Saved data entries
- - - -
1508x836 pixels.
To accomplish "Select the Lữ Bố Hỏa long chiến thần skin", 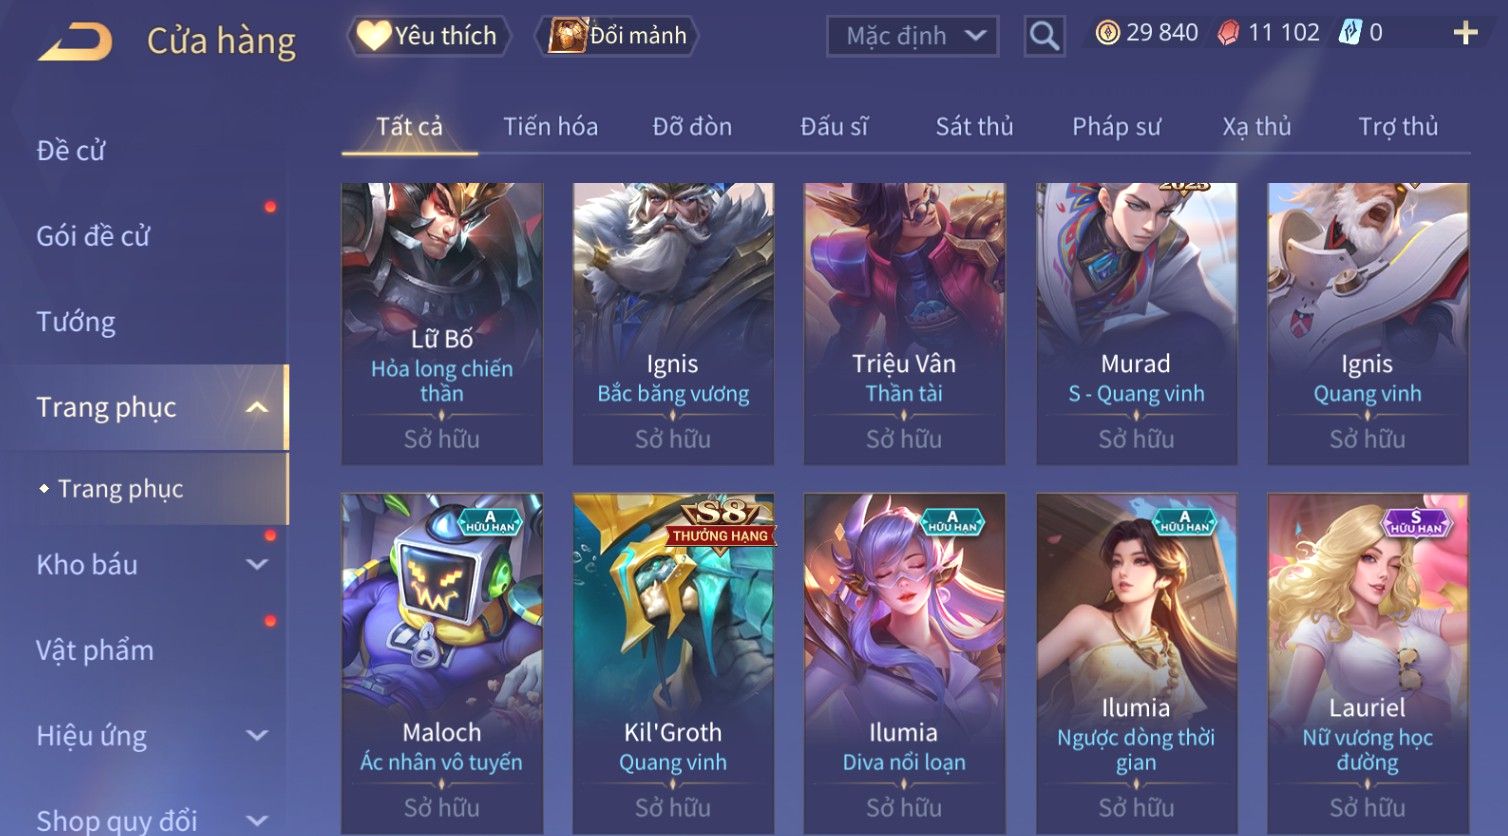I will click(442, 324).
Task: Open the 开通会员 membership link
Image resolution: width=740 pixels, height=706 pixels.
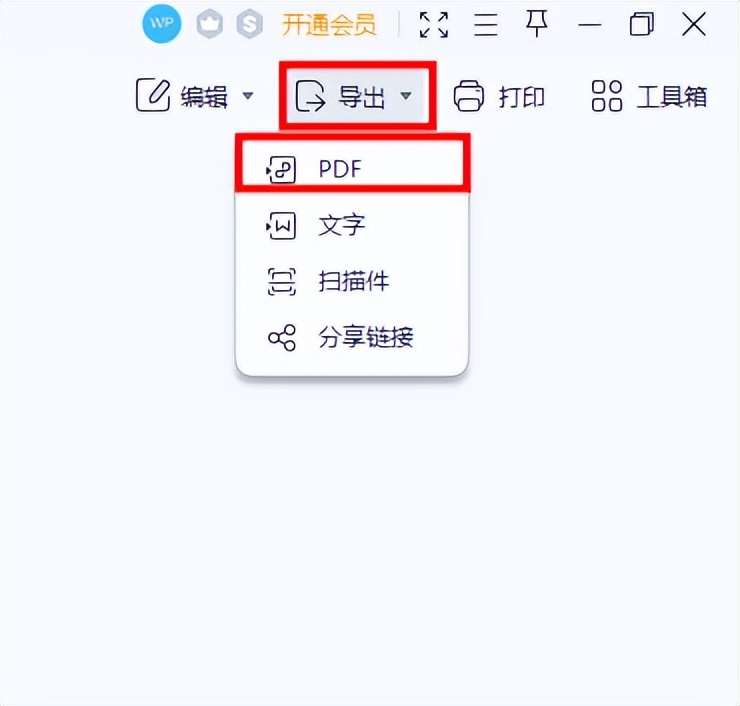Action: [329, 25]
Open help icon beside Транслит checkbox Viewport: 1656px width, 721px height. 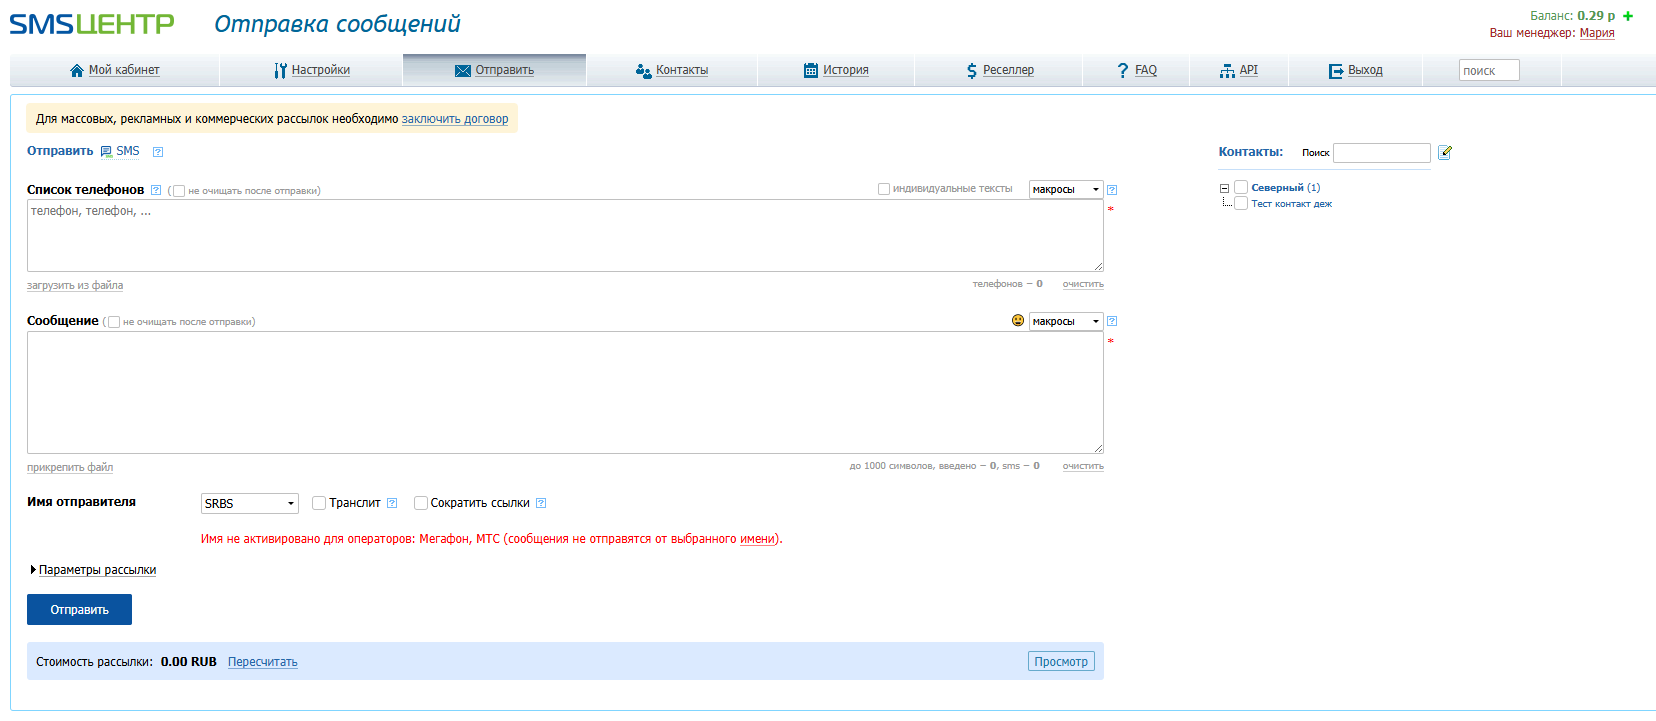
- - - -
**What to work on:**
Give again, word for word, the line containing "Image resolution: width=740" and every line after it to the end of the records; leave out the pictures.

**Output:**
Image resolution: width=740 pixels, height=706 pixels.
Action: [329, 25]
Open help icon beside Транслит checkbox Viewport: 1656px width, 721px height. 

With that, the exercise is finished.